Sue Cook reflects on two decades of broadcasting at the BBC

 

Imagine turning on the TV to watch I’m Alan Partridge, Steve Coogan’s celebrated sitcom, and hearing your name mentioned over and over again. It’s something Sue Cook has had to get used to. The comedian constantly talks about her in his show, although she insists their association is pure fantasy.

“I am in his book and he sent it to me with a letter. I haven’t read it properly but you look at the index and it says Sue Cook page 9, 17, 22, 32, 34 etcetera...” she says.

The TV presenter and broadcaster finds Coogan’s obsession “bizarre”, but takes it in her stride, as she does most things. She made a name for herself in the 1980s, presenting Crimewatch, Nationwide, Breakfast Time and Children in Need, but disappeared from our screens when she turned 45.

Today Sue Cook still looks as fresh faced as she did when she started in live TV. In fact she has a figure someone half her age would envy. She is currently carrying out research for a new book, which she plans to write in her new apartment that overlooks Regent’s Park.

Cook is smart and opinionated and everything about her harks back to the halcyon days of the BBC, when programming was constructed with the care and expertise that is arguably missing from today’s back-to-back programming.

Of course when Cook began presenting – she winces to think it was almost 35 years ago - things were very different. There was almost no competition for the BBC because there were so few channels. “When daytime programming was introduced, the number of hours of TV increased exponentially and of course they have to fill it with lots of content so inevitably the quality drops,” she says.

Recently MP Tessa Munt argued that there was still a big problem with ageism and sexism within the BBC. When I ask Cook about this she mentions Miriam O’Reiley, who won an employment tribunal against the BBC on the grounds of ageism last year.

“I think it is fair to say such things do exist at the BBC. In the States there are a lot more women broadcasters who have their own shows that have a lot more gravitas. I did experience sexism at the BBC, although I always thought you shouldn’t grumble,” she says.

“I got in trouble once and it was all over the papers. It was when I fought for equal pay with Nick Ross on Crimewatch. We started the programme together, we were absolutely equal and we did absolutely equal jobs but his pay-packet was a good deal bigger.”

After some battling, Cook settled for a £50 pay difference but thinks that there would be more sympathy for her cause now.

She looks back on her days presenting Crimewatch with less fondness than other jobs because she missed the buzz of interviewing people and meeting the public. However, her eyes light up when she remembers her time at Capital Radio. “I just had a ball,” she says. “Everyone was very generous-spirited in those days.”
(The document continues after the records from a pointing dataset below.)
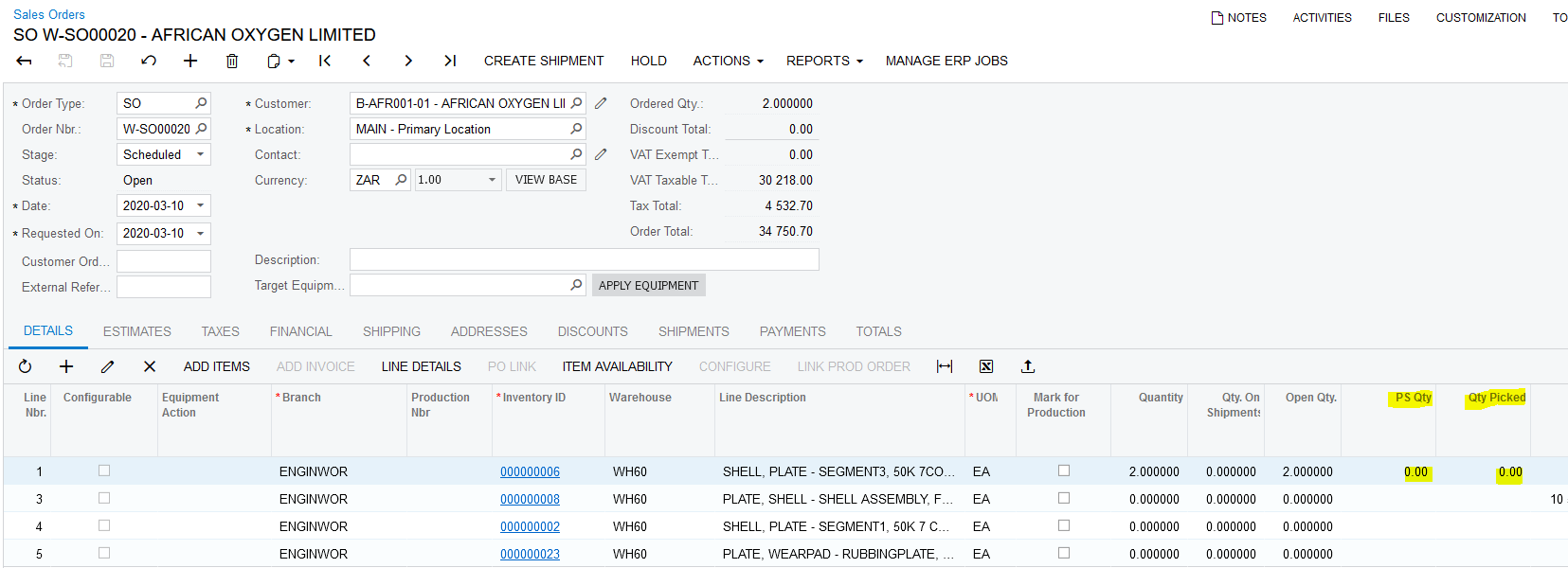This screenshot has height=568, width=1568.
Task: Switch to the Shipments tab
Action: 694,331
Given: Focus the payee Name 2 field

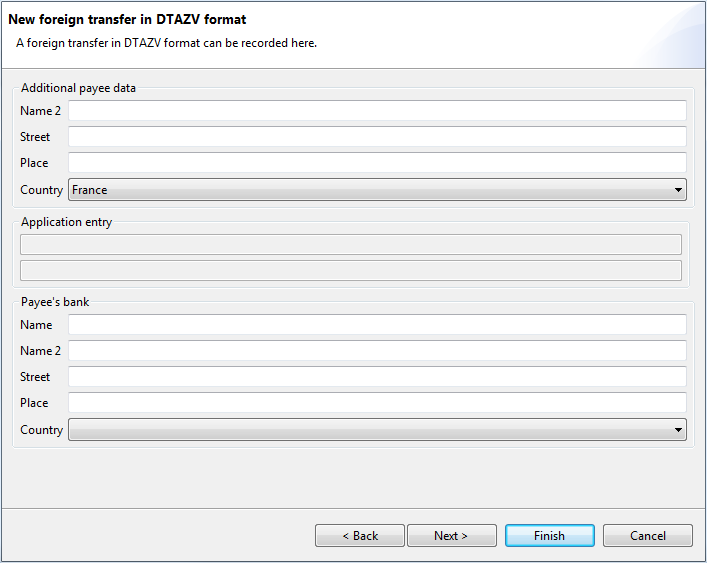Looking at the screenshot, I should point(377,110).
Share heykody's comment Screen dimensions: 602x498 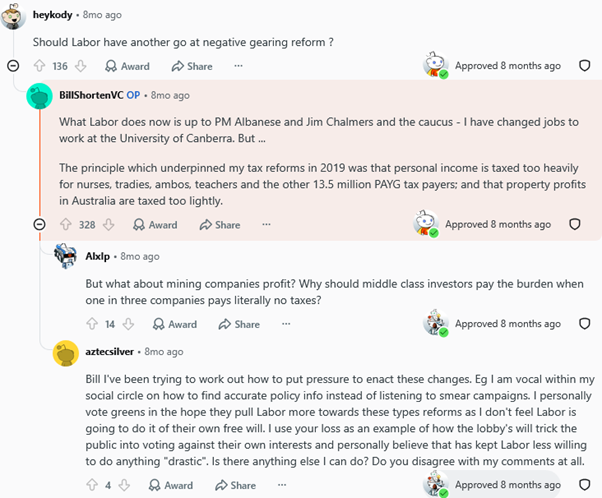pos(192,66)
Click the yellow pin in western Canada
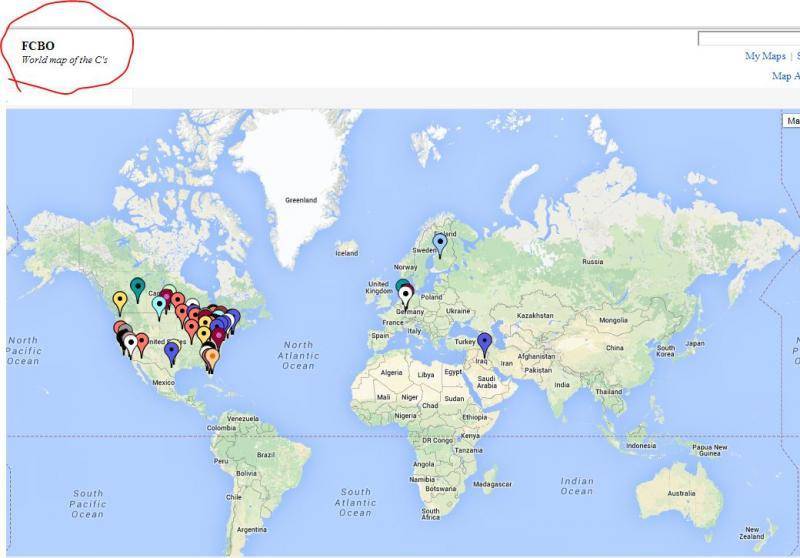 [120, 299]
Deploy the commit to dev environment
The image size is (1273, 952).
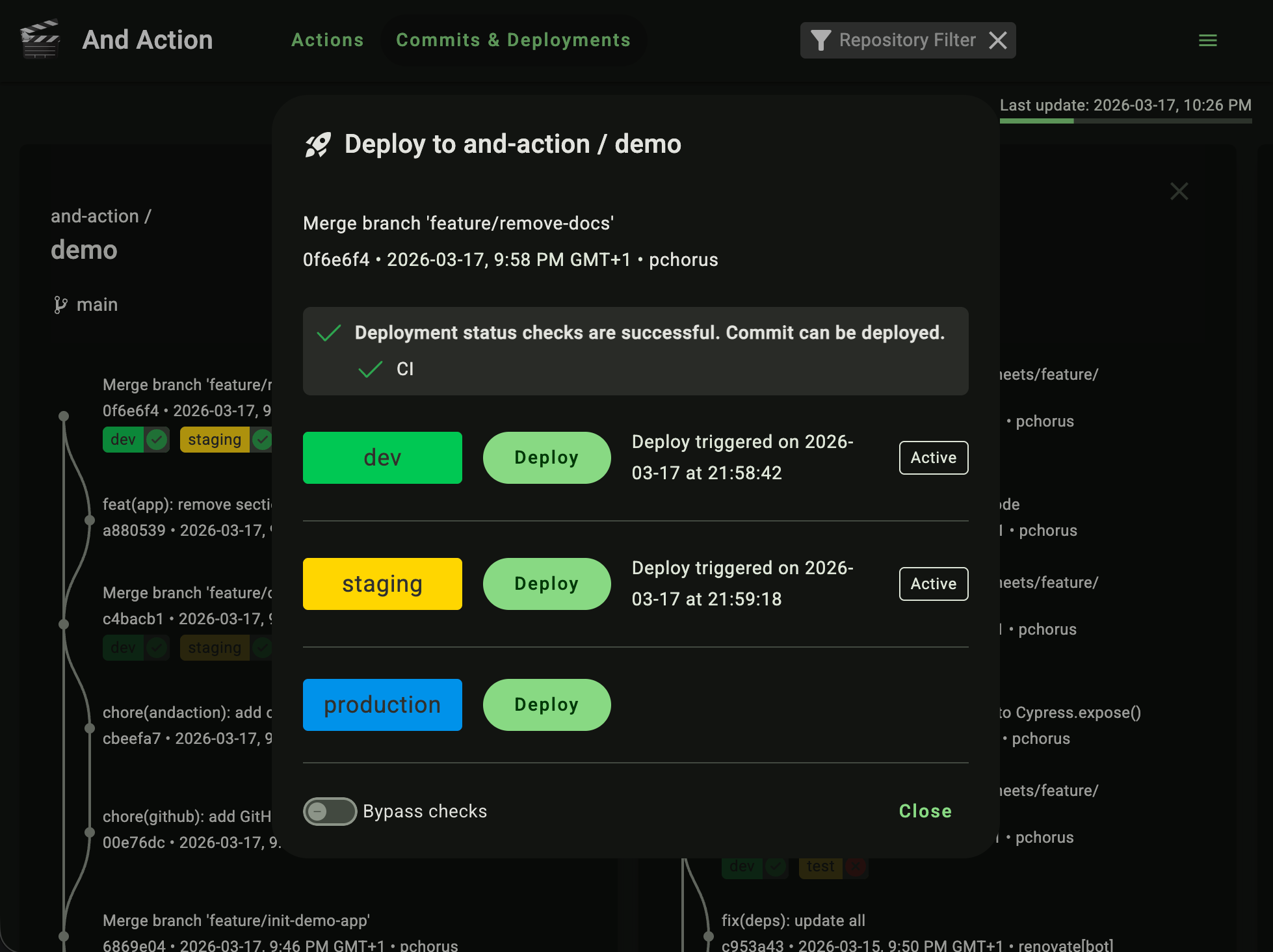(x=546, y=458)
The mum of two says that her broadcasting and presenting style was always “free”, and she thinks she appealed to people because of how “natural” she was - which is very different to what is demanded of presenters nowadays. “I think there is too much instruction about how you should and shouldn’t be on the screen now,” she says.
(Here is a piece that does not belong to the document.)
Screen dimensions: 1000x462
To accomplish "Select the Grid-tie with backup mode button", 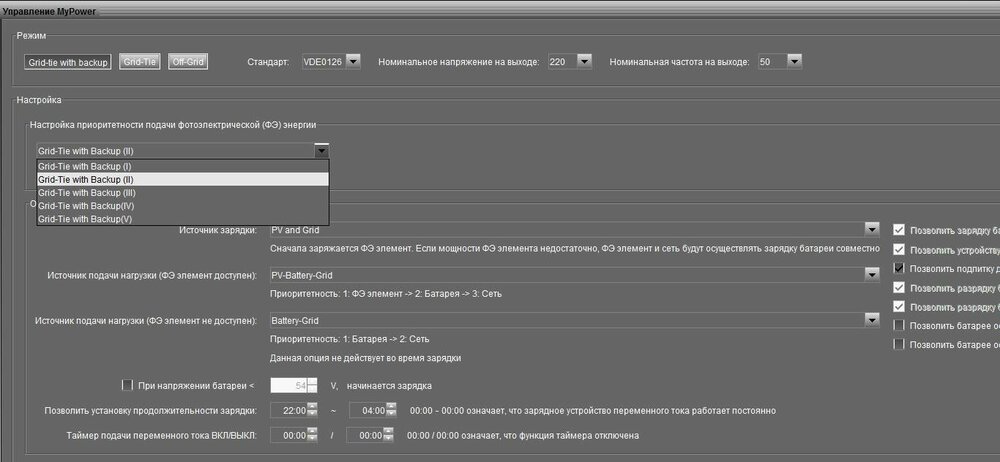I will click(x=68, y=63).
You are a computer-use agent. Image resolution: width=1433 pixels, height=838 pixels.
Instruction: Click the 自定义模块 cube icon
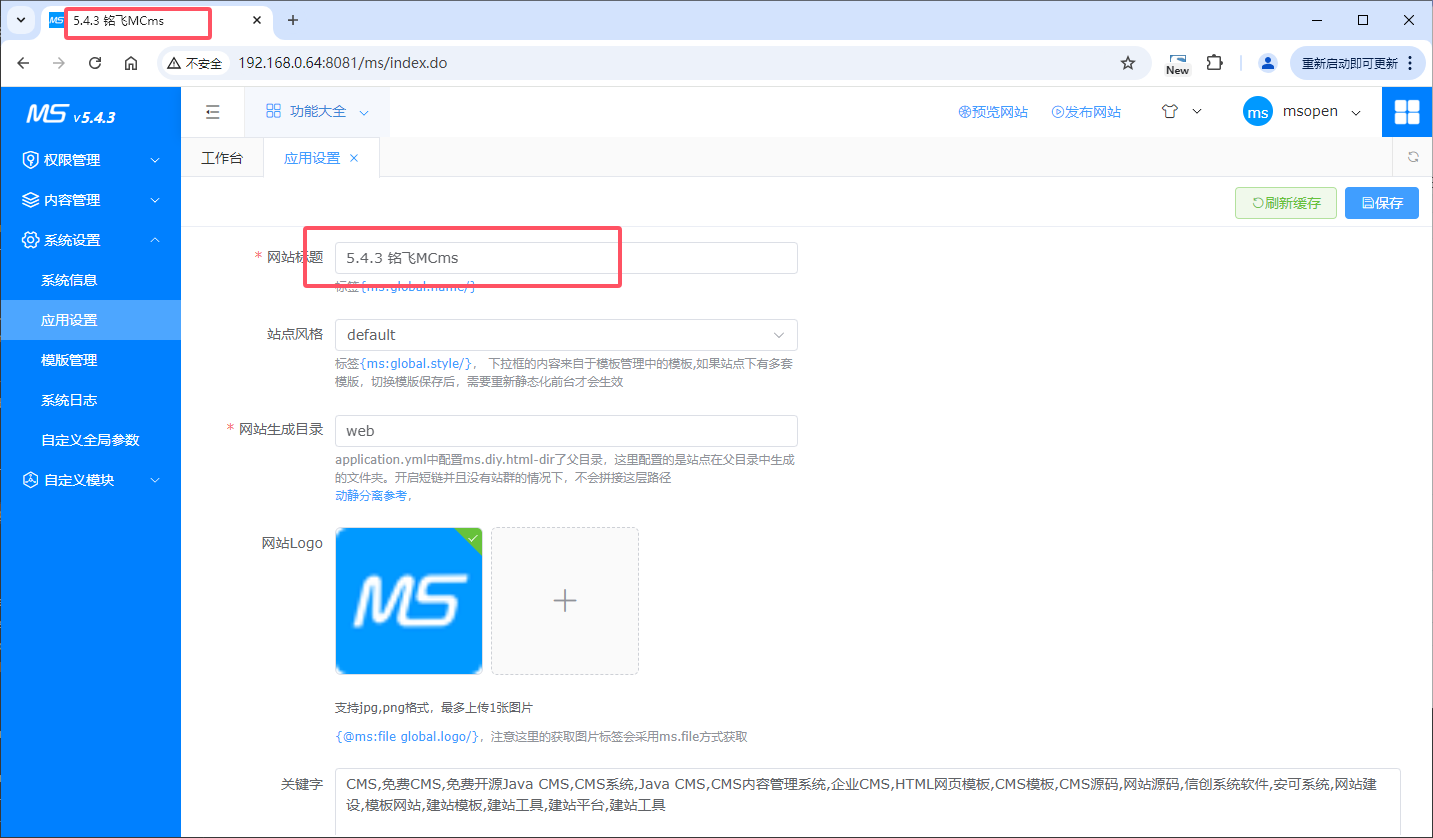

Despite this Cook would go back to TV if the right opportunity arose. She says: “I adored live TV, absolutely loved it. I thrived on the adrenalin but hated the tedium of pre-recorded stuff and having to say things over and over again.”

She even remembers the disasters fondly, gleefully reminiscing about Children in Need and the problems she faced. These include a time when she put eggs on a table and then to her dismay “saw these eggs roll slowly off the table and smash one by one on to the floor.”

What does she think constituted her appeal to audiences back then? “I have always been very un-abrasive really, and I think on the whole people think I am very nice and sweet to the point where I used to get annoyed at myself.”

Sue Cook says that the thing she hates most in the world is being underestimated, and her crippling shyness as a young woman spurred her on to show people what she could achieve.

Perhaps her drive to prove people wrong comes from her mother who taught her to be self-sufficient. “I decided I would always have my own money.  I was never going to feel trapped at home,” she says.

It is with this indomitable spirit that she reflects on the state of TV today. Amid BBC sexism, ageism and redundancy headlines, she says: “I have a huge affection for the BBC, a great institution in the world and I can see it going down the drain if it is not careful.”